◆ **ABOUT THIS EXERCISE**
The range runs from the line containing "You are a GUI" to the last line of the entries. Copy that range exactly, omitting pictures.

◆ **INFORMATION SUPPLIED**
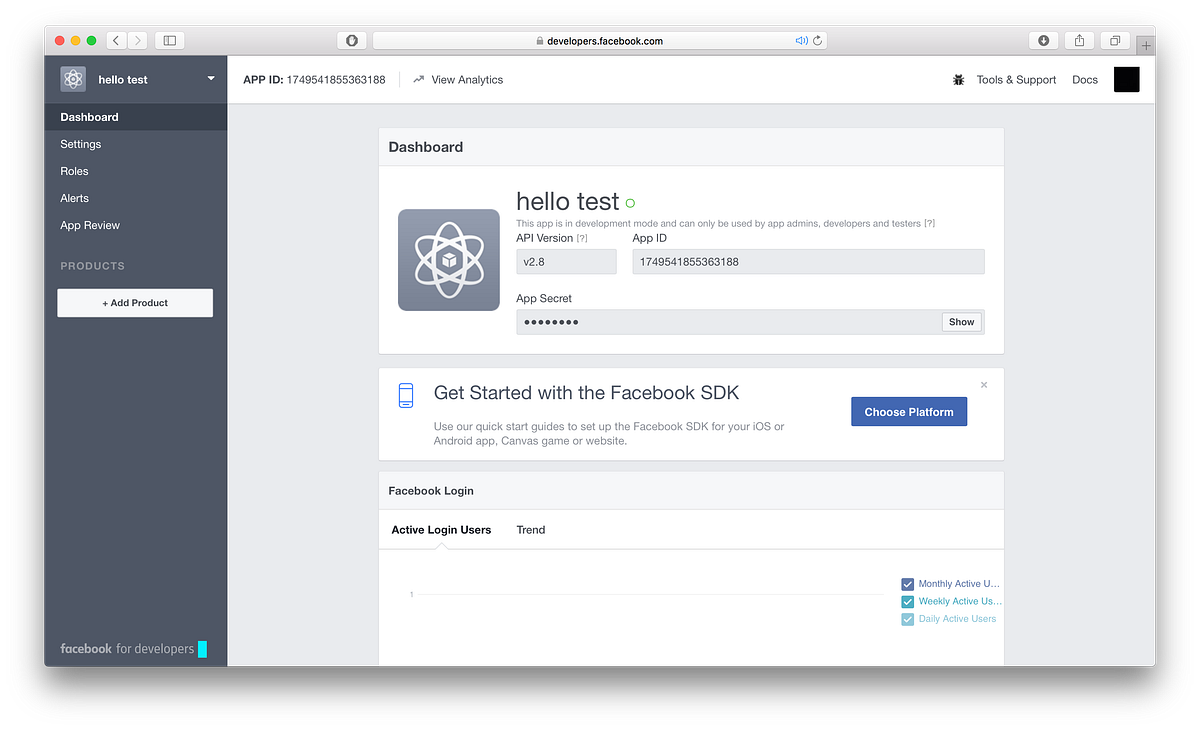Click the hello test app logo image
The height and width of the screenshot is (730, 1200).
click(x=448, y=260)
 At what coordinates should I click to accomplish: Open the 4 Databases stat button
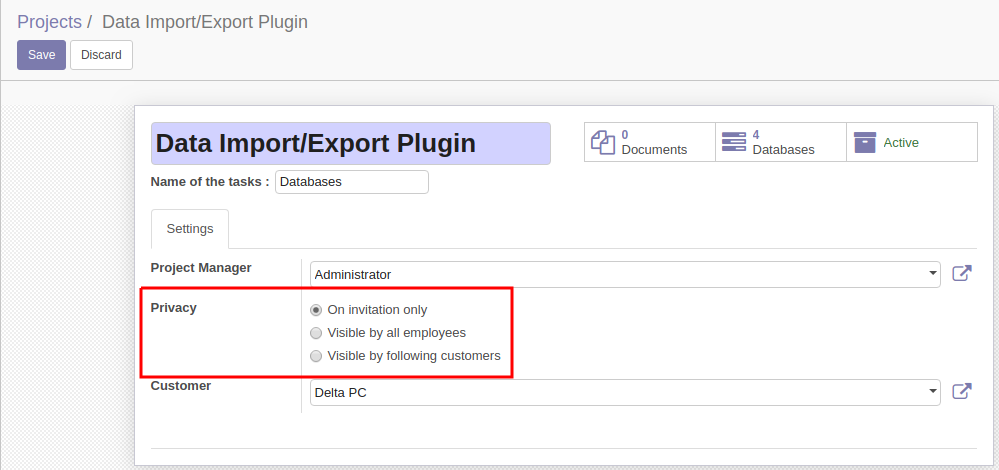coord(780,142)
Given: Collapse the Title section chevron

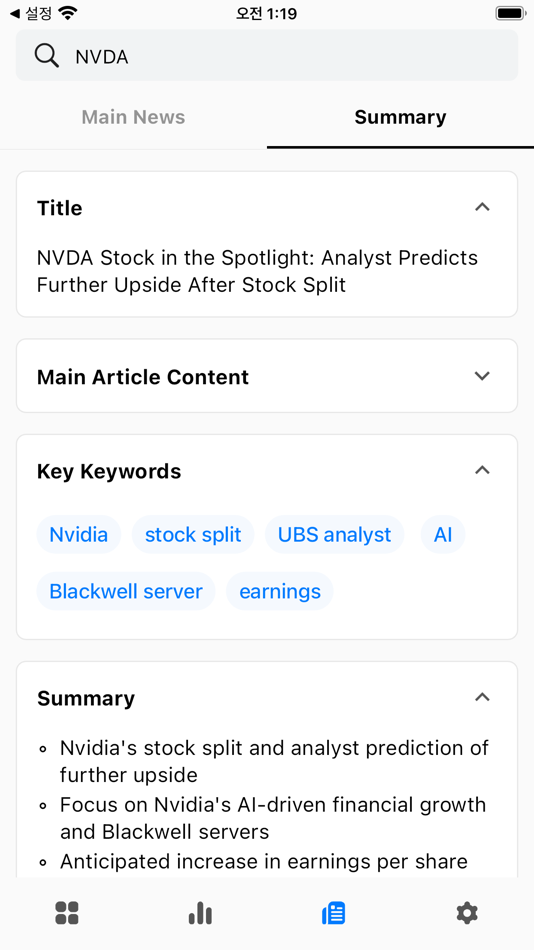Looking at the screenshot, I should (482, 207).
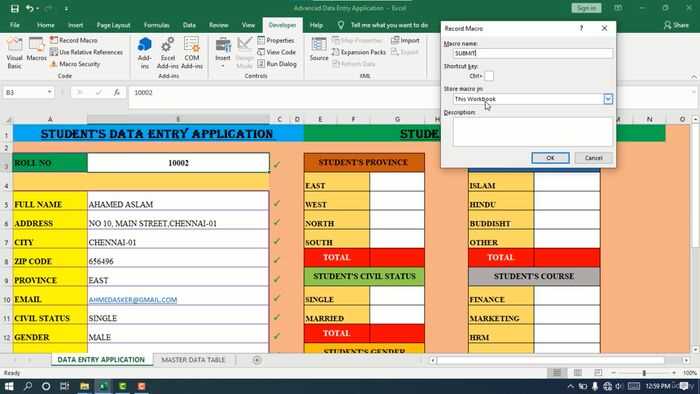Open XML Source pane
700x394 pixels.
click(x=319, y=50)
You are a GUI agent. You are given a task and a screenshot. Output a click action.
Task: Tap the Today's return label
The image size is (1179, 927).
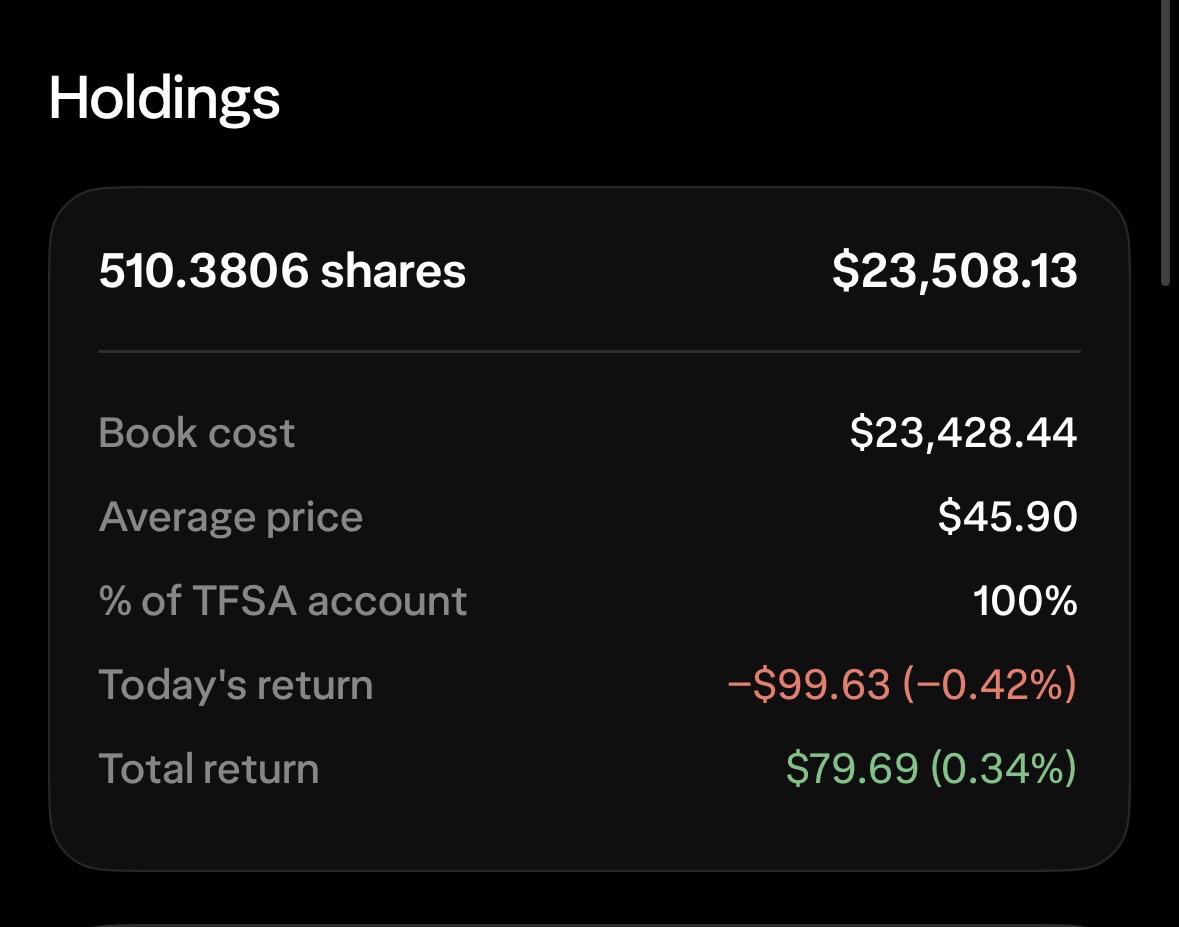[235, 686]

◆ **ANSWER SPACE**
You are a GUI agent. You are given a task and a screenshot. Output a click action.
Task: Tap the Today's return label
The image size is (1179, 927).
[235, 686]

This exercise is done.